Problem statement:
A stretch of the entries below is to be set down exactly, running from the line with "You are a computer-use agent. 447x223 pixels." through the line with "You are a computer-use agent. Image", both included, and no other line.

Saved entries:

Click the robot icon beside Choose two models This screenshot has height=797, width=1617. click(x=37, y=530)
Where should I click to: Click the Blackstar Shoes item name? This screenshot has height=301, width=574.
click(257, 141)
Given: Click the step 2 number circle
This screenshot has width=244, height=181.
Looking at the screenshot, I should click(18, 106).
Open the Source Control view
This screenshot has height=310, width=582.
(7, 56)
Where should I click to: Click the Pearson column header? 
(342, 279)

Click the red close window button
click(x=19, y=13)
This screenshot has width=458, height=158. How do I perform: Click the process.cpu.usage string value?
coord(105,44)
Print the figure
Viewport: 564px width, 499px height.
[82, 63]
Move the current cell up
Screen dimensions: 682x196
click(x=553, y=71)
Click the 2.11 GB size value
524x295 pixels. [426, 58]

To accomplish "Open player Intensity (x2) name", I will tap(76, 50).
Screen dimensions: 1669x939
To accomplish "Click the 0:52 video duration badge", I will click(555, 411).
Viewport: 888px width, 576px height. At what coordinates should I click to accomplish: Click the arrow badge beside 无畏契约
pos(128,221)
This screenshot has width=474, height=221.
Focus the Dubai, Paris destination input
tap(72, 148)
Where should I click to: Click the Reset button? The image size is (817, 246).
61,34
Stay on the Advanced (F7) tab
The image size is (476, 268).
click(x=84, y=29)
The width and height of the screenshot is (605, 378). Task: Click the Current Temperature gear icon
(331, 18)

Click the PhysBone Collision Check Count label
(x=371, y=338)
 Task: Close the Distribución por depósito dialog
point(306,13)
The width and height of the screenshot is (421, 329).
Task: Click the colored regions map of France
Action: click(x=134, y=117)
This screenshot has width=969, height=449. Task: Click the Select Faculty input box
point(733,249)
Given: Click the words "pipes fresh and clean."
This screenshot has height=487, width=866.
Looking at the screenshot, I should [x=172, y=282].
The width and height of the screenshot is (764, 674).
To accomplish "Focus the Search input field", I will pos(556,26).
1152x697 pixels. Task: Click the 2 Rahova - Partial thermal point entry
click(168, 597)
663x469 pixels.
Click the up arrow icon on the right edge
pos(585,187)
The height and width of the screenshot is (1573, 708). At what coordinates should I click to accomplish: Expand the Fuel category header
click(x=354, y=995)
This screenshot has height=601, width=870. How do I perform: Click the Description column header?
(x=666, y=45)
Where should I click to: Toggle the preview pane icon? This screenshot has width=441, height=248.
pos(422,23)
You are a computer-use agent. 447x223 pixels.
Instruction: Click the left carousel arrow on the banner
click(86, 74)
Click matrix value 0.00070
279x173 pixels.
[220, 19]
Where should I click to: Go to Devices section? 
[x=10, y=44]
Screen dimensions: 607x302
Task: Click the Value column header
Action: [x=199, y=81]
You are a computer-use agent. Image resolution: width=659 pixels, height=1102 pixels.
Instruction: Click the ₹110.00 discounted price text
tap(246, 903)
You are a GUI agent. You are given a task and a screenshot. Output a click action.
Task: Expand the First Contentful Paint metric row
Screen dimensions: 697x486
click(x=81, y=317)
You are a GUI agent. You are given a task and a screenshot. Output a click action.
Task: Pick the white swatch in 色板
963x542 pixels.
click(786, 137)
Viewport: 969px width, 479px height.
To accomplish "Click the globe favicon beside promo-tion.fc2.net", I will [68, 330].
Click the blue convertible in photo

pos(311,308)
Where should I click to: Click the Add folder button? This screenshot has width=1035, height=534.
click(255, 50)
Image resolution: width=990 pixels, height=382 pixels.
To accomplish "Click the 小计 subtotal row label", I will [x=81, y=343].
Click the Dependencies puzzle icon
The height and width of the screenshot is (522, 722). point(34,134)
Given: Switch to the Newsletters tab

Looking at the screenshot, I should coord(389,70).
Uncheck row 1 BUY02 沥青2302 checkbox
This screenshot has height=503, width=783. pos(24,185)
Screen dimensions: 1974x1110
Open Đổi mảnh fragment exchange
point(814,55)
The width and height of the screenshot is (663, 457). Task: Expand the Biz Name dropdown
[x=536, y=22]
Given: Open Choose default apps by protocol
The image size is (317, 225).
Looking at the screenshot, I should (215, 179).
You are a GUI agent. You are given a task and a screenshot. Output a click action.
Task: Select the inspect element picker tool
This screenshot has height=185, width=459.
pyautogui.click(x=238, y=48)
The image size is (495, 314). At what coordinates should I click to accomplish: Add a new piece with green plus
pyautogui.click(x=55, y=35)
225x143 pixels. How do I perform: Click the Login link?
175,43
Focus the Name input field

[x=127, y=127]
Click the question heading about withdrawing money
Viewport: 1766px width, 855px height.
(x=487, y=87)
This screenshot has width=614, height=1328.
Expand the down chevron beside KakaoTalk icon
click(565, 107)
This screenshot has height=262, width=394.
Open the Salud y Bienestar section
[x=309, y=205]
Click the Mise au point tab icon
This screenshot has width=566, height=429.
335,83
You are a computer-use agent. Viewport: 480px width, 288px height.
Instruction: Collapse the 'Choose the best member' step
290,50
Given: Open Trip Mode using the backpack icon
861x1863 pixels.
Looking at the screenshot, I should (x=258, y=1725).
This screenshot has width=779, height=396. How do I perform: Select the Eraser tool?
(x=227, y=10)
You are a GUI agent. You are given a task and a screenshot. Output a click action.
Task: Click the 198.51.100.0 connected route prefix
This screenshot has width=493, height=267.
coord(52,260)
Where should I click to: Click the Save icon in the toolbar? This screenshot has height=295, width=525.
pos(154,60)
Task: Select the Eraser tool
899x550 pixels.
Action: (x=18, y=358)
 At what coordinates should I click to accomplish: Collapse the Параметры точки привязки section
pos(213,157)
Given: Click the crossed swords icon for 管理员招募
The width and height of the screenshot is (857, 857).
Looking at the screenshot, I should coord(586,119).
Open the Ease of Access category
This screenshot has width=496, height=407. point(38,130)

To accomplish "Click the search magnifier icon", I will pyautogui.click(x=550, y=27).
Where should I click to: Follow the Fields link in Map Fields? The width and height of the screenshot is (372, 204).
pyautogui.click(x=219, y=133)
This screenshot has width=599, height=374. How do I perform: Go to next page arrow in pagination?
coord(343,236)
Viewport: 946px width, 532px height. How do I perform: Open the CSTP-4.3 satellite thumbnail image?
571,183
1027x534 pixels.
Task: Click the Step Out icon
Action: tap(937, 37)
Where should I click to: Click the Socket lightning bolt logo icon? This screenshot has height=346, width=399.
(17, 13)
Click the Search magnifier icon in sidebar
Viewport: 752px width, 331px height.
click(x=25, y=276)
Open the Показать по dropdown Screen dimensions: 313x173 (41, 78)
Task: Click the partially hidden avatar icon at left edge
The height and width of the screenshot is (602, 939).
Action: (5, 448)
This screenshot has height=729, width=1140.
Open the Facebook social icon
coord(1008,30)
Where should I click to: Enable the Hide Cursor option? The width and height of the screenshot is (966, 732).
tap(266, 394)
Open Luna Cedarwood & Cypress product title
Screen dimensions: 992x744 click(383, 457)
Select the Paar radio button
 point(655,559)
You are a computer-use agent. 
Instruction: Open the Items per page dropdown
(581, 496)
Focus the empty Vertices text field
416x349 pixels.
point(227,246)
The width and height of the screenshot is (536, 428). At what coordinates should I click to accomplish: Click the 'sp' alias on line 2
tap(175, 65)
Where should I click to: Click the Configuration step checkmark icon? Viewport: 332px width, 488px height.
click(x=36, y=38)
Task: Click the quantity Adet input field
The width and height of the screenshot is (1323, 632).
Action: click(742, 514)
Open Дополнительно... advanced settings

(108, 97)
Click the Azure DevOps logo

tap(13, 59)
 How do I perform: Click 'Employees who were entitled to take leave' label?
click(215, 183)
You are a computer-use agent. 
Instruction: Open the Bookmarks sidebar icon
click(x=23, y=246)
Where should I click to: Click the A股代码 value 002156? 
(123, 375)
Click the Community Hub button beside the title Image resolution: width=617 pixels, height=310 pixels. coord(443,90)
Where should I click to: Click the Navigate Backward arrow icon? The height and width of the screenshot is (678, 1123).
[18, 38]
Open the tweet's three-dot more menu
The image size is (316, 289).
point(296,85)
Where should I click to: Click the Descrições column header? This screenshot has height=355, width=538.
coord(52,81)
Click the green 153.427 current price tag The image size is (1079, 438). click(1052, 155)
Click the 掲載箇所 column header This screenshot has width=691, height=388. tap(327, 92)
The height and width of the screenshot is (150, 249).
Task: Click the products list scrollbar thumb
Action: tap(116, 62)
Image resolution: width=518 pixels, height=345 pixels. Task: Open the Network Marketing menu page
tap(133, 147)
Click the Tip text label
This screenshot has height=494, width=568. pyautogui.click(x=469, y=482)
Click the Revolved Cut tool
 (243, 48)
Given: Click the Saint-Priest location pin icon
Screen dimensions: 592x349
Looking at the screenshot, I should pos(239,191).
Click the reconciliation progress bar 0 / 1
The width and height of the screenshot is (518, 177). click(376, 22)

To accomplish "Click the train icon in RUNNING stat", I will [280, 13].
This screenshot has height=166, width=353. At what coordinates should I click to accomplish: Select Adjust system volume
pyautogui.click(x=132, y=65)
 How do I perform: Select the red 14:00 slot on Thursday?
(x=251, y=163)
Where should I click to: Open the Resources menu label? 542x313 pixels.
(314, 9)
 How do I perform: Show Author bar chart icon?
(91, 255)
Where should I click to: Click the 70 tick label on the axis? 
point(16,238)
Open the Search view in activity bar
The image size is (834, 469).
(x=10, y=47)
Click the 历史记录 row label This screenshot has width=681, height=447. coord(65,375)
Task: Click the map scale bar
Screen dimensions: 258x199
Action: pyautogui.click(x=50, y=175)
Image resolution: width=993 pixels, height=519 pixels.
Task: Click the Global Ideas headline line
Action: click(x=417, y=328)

Exercise output:
You are a computer-use agent. 447x223 pixels.
Instruction: Click the left carousel arrow on the banner
click(86, 74)
Click matrix value 0.00070
279x173 pixels.
[220, 19]
Where should I click to: Go to Devices section? 
[x=10, y=44]
Screen dimensions: 607x302
Task: Click the Value column header
Action: [x=199, y=81]
You are a computer-use agent. Image resolution: width=659 pixels, height=1102 pixels.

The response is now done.